Is this the general practice in db design? I have no experience here, so I am looking for help wherever I can find it. I am now curious if I should add more tables though like Emperor suggested? The visitors won't ever work with it as story4chapter7 or just chapter 56. They will click on images and words. It is just how I have to work with it. Is is speed issue? More requests for one table or less requests for more tables? Should DB design go in another thread perhaps?

Thank you all for your help and patience...and Knowledge!

Dustin

P.S. And By the way I managed to realize after a week away from this specific code, that I was duplicating variables (is this the correct word for this $variable?). With it corrected, my code work without a problem.

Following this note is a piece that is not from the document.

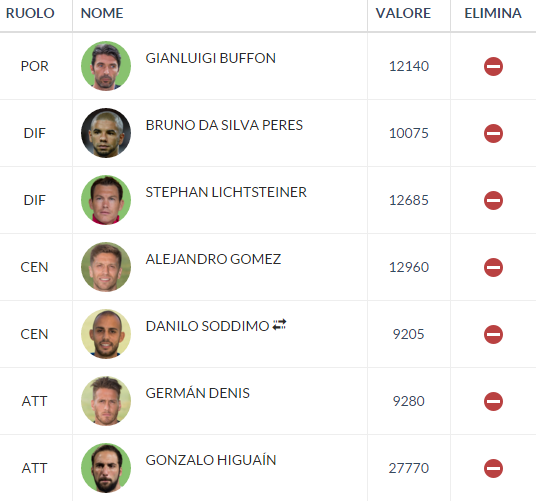This screenshot has height=501, width=536.
Task: Remove Danilo Soddimo using delete icon
Action: [493, 334]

This patient is ready for his medication!

Emperor
Maniac (V) Inmate

From: Cell 53, East Wing
Insane since: Jul 2001

posted 07-22-2005 21:44

dade: OK so its is working then? Good to hear

My solution didn't (as far as I remember) involve adding in anymore tables as this seems fine:

quote:
Table 1 = chapt_id, date, chaptername, chapterbody, story_id, artist_id, author_id, image1_id, image2_id;
Table 2 = id, storyname;

It actually referred to how you deal with the variables being passed in.

___________________
Emps

The Emperor dot org | Justice for Pat Richard | FAQs: Emperor | Site Reviews | Reception Room

if I went 'round saying I was an Emperor just because some moistened bint had lobbed a scimitar at me, they'd put me away!